### Task instructions
Turn the listing, from its start through the line with "Action: point(23,37)", into a numbered list, skipping blank lines and omitting the pictures.

#####

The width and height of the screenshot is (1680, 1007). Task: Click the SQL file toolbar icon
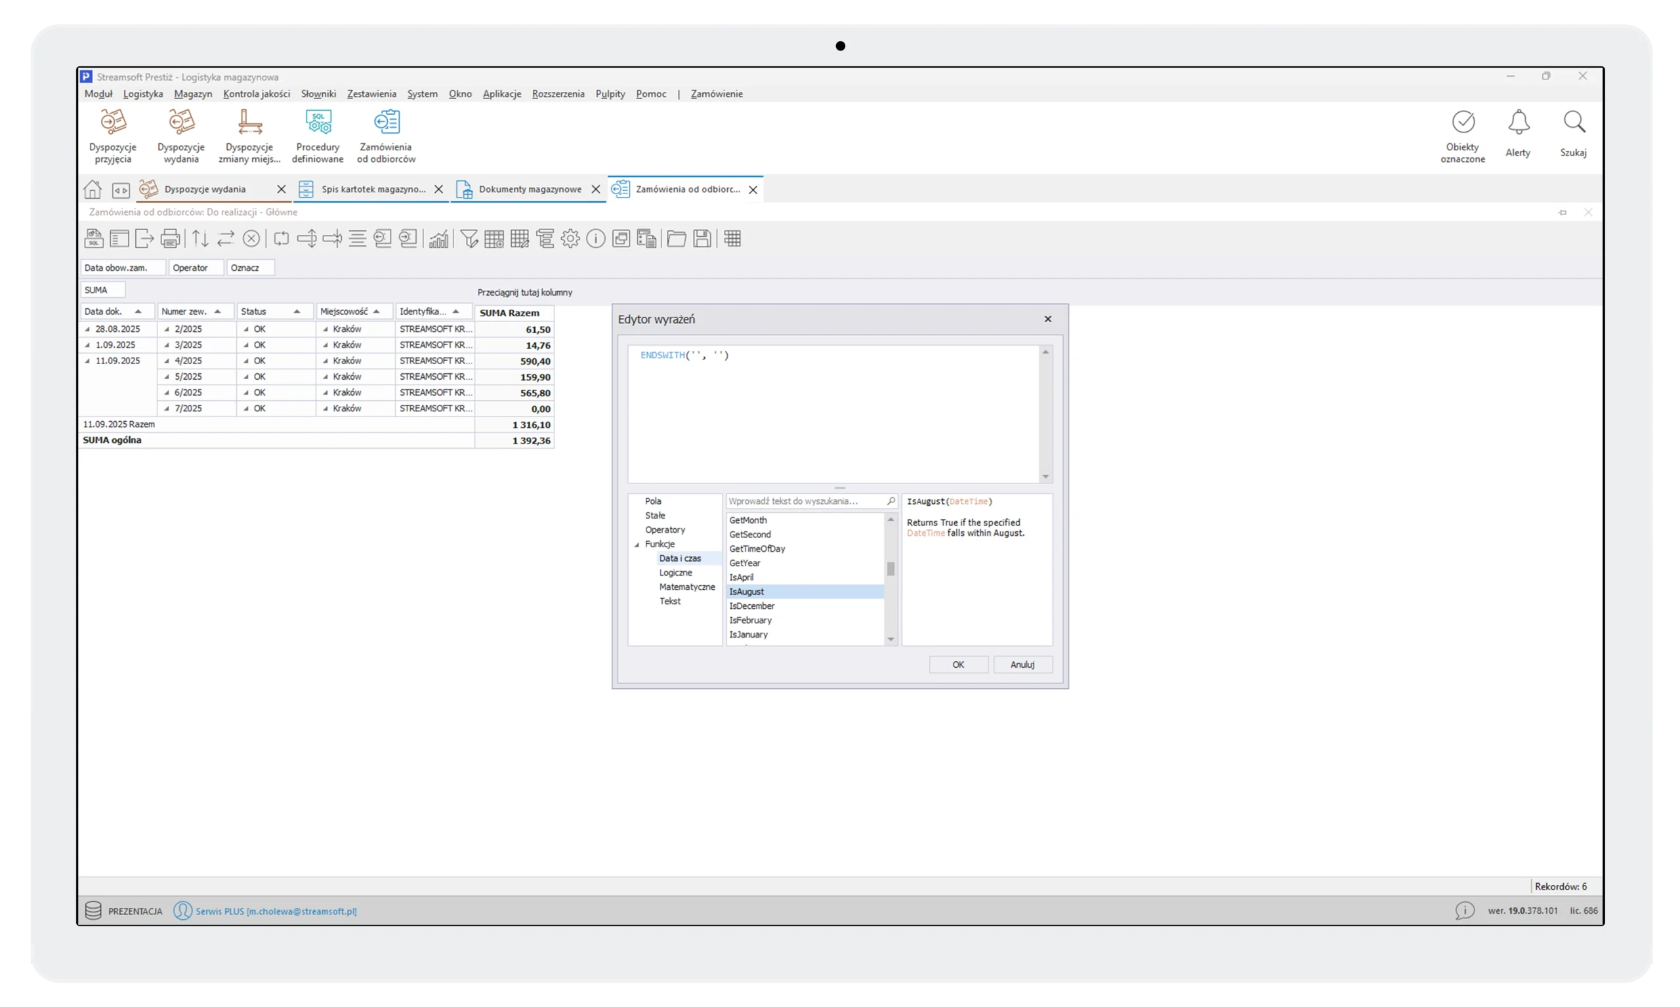[x=94, y=239]
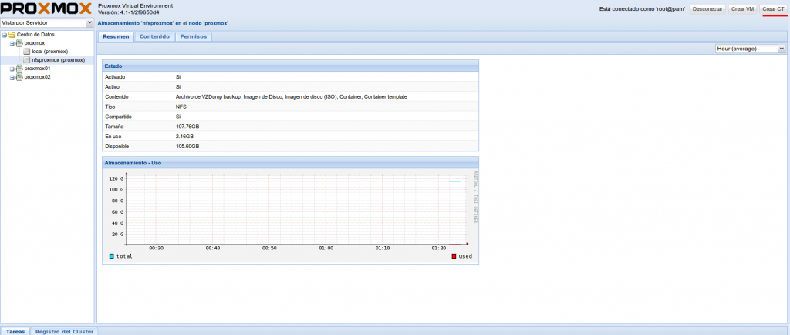This screenshot has width=790, height=335.
Task: Click the Desconectar button
Action: coord(707,8)
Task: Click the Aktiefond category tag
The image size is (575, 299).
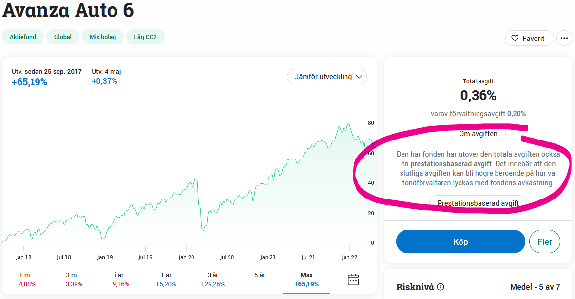Action: point(23,37)
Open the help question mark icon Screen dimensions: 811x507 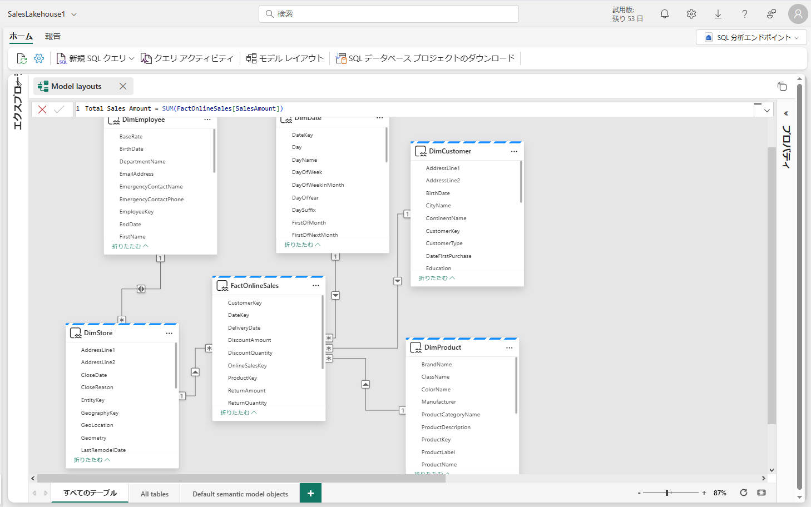(745, 14)
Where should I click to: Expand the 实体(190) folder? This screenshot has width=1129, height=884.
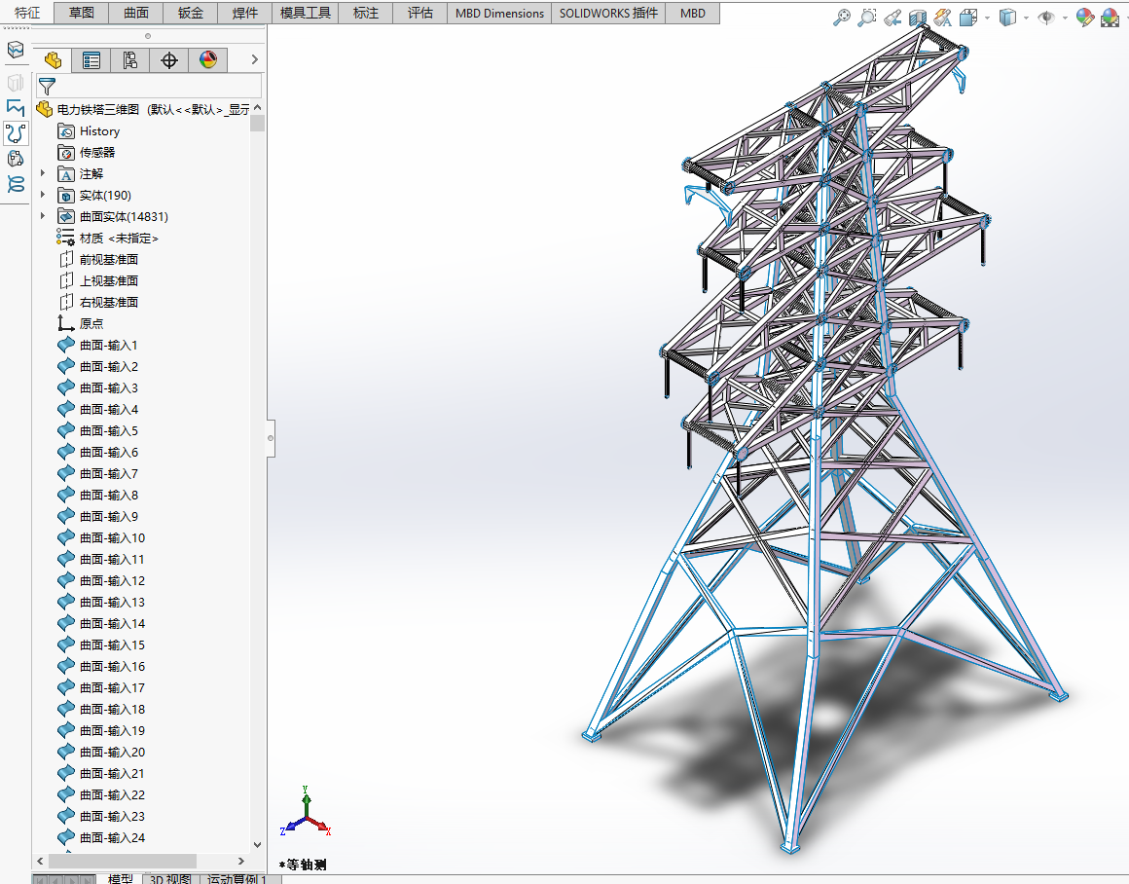pyautogui.click(x=43, y=195)
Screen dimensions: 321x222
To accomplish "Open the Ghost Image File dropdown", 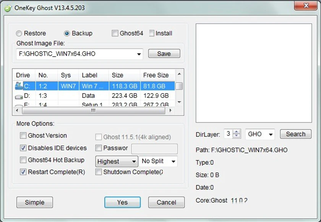I will point(138,54).

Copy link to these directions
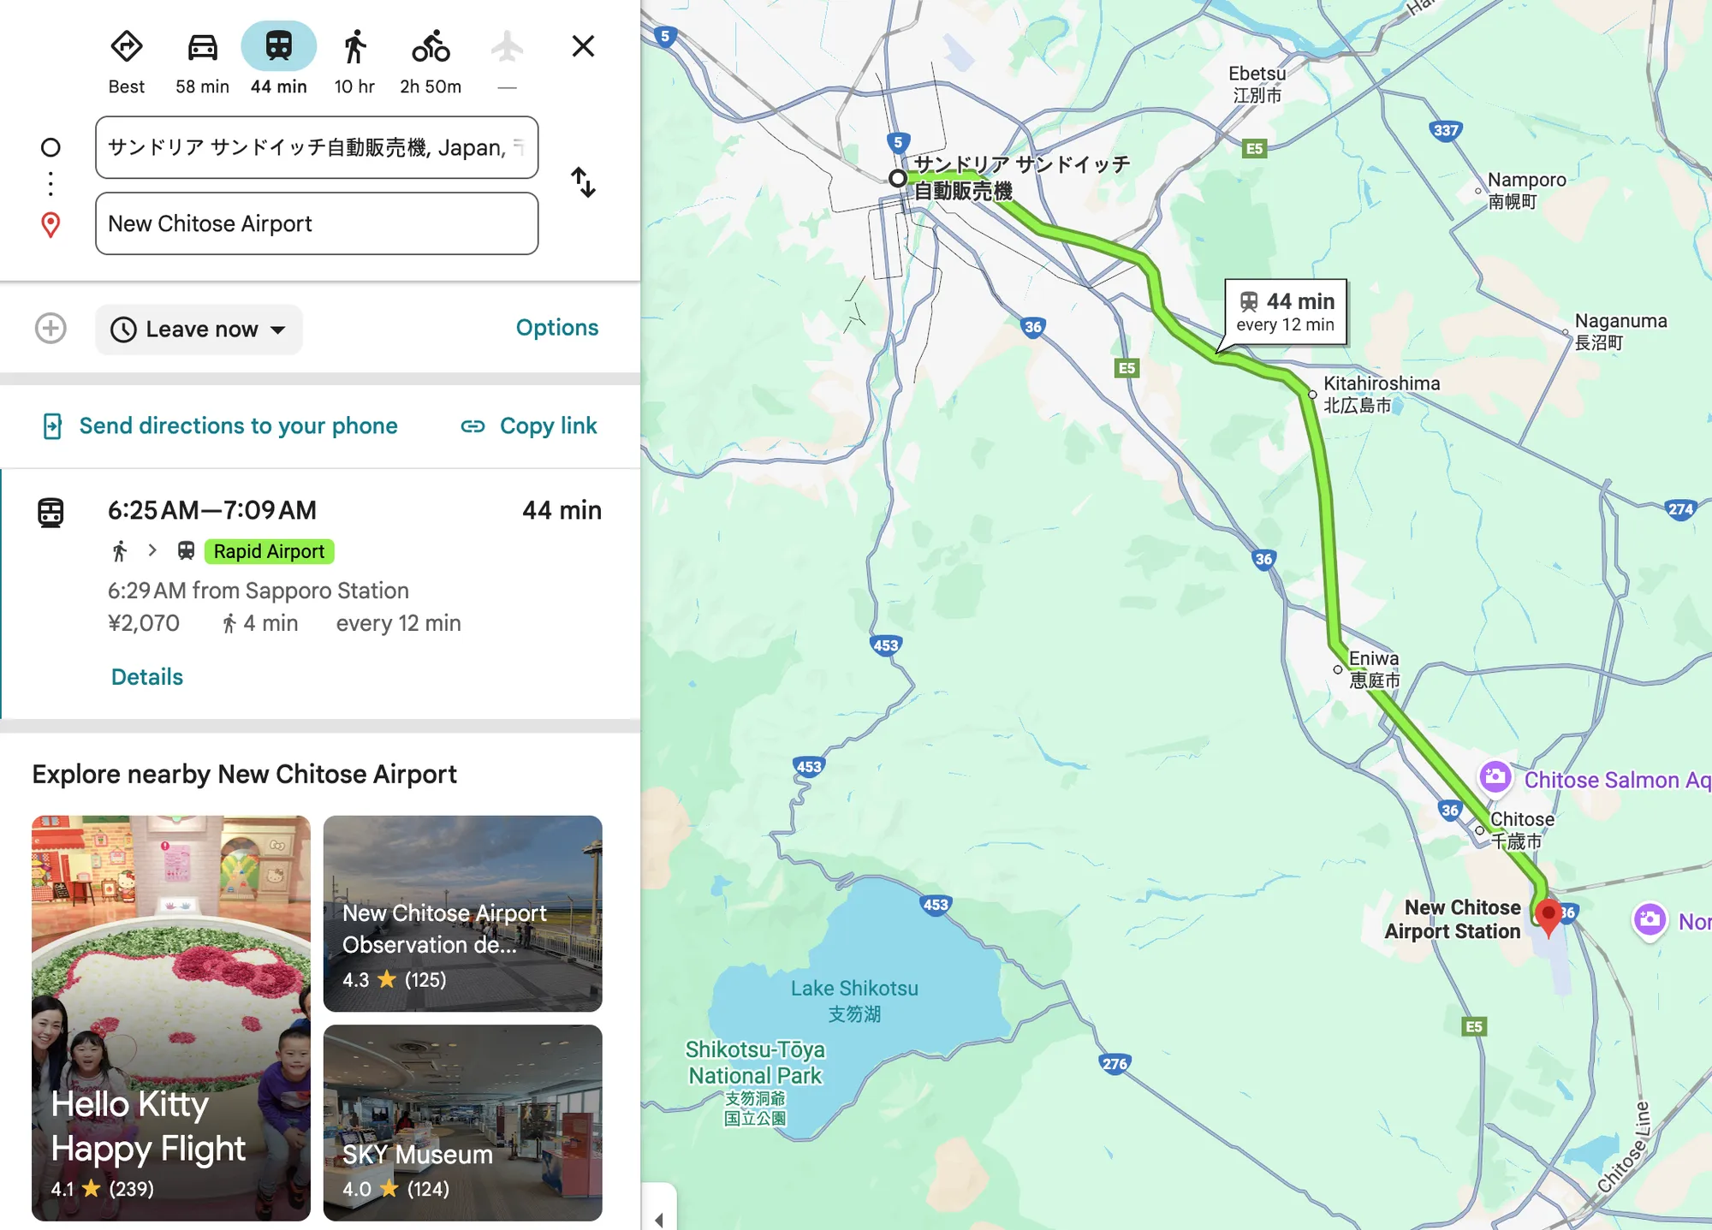pos(528,425)
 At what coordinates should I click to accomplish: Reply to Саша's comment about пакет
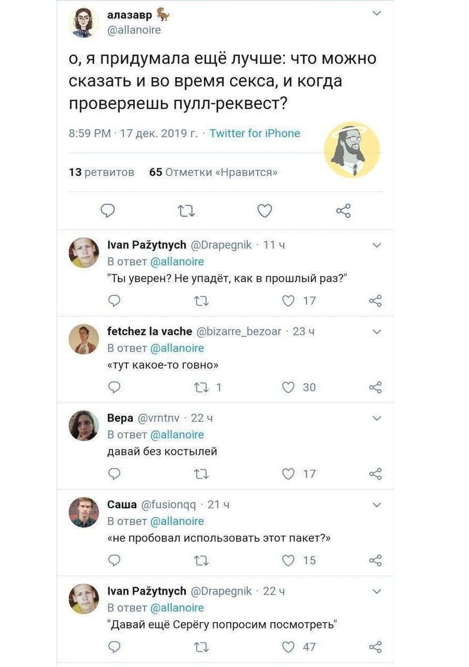click(x=113, y=560)
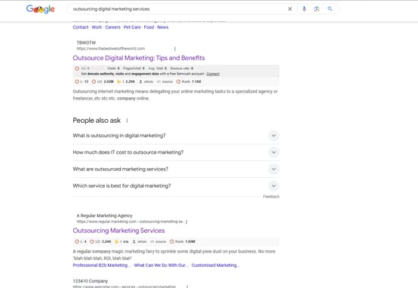Go to Google home via logo
Viewport: 418px width, 288px height.
coord(41,9)
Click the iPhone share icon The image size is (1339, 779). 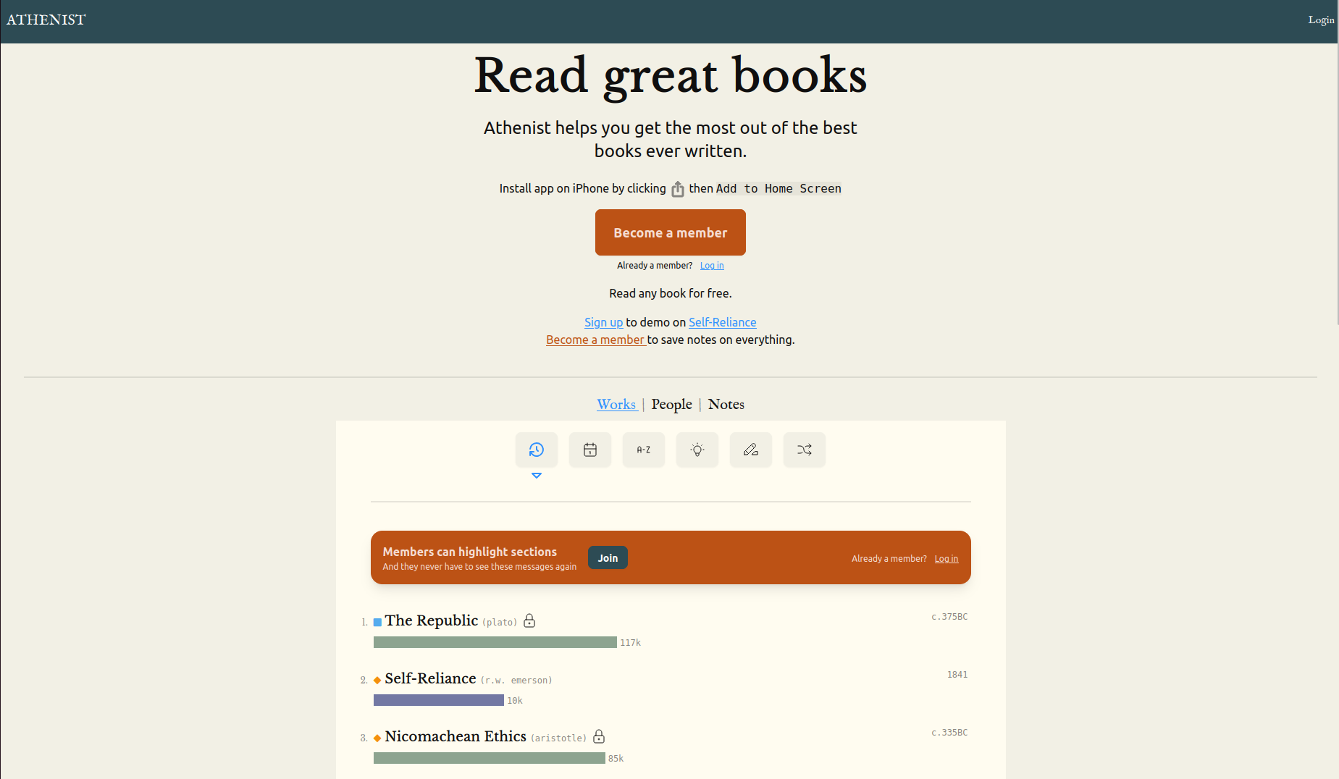click(x=678, y=189)
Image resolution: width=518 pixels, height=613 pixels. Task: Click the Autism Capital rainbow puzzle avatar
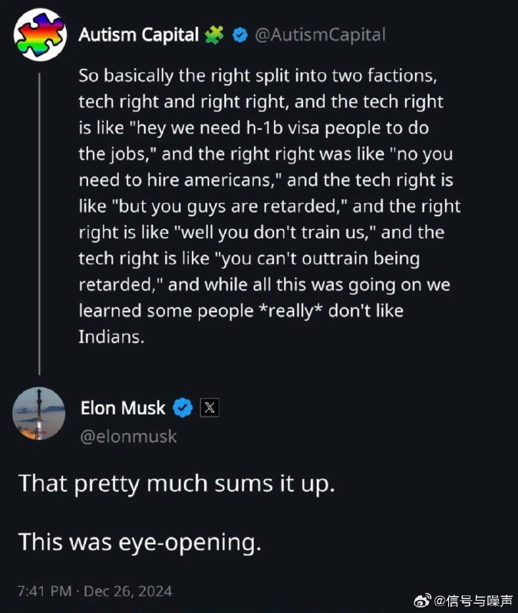coord(39,35)
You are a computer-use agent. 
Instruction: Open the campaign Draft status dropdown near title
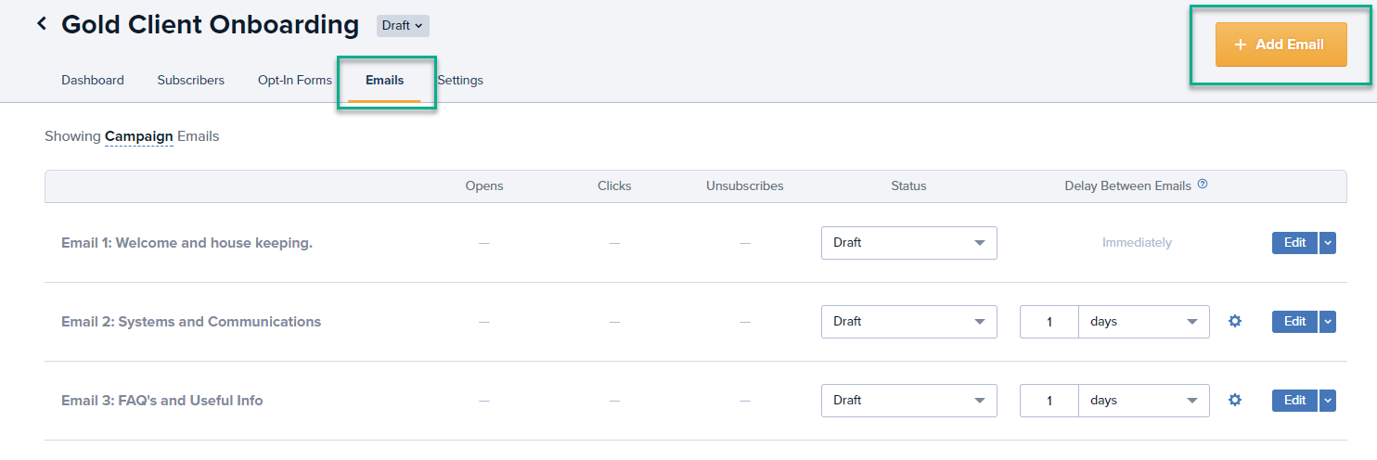point(403,26)
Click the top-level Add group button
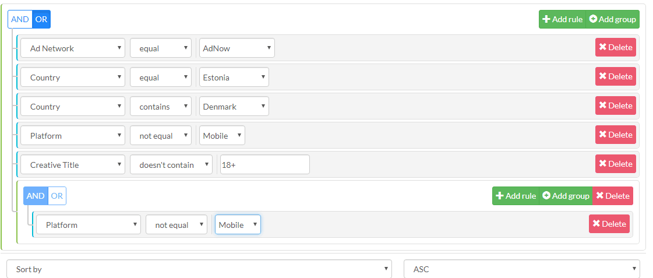Screen dimensions: 653x278 612,19
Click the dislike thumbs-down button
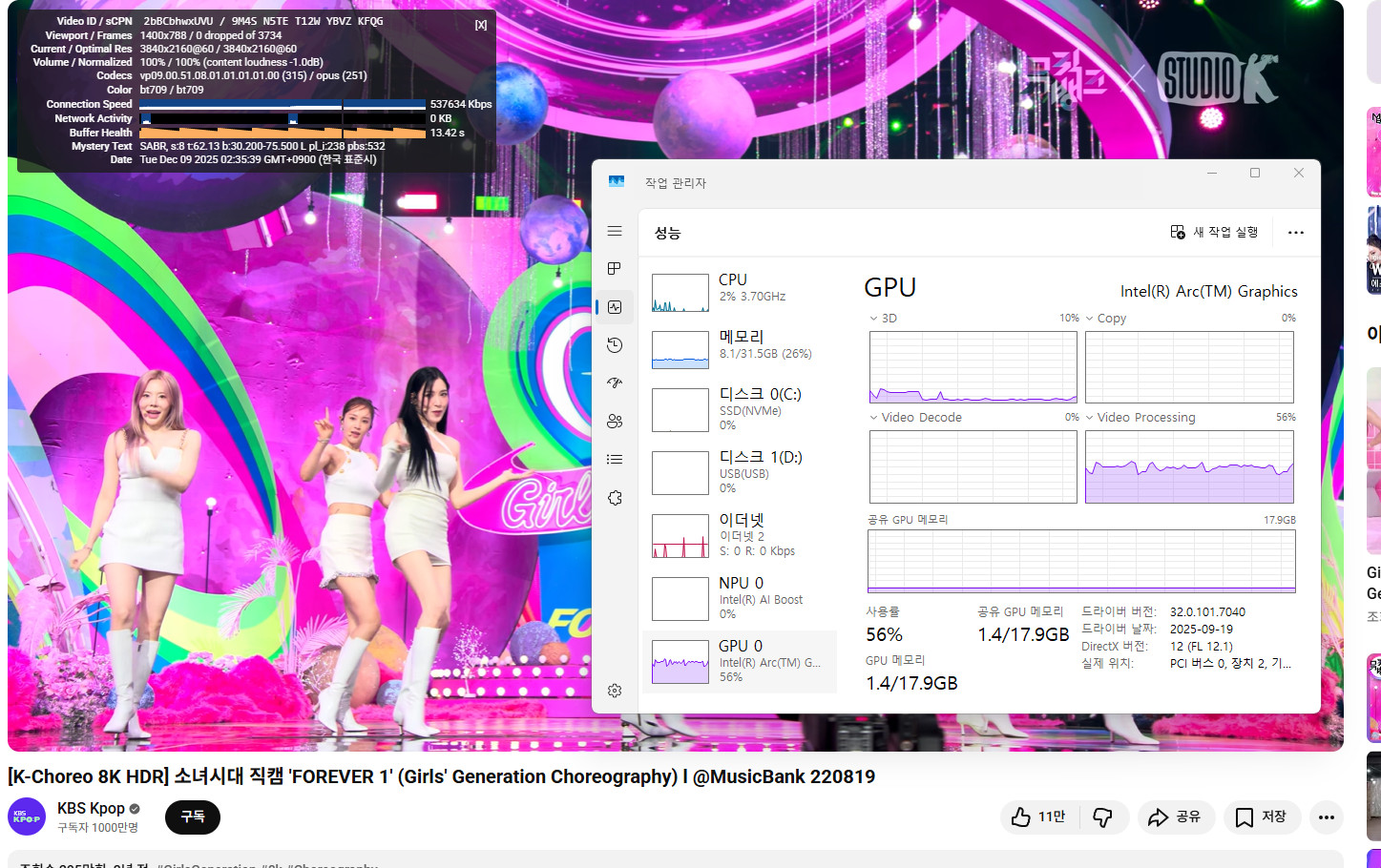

#####

### The answer
1. The width and height of the screenshot is (1680, 1007). Task: Click the SQL file toolbar icon
2. [x=94, y=239]
3. This screenshot has width=790, height=335.
4. Task: Click the Desconectar button
5. Action: coord(707,8)
6. Task: Click the Aktiefond category tag
7. The image size is (575, 299).
8. Action: point(23,37)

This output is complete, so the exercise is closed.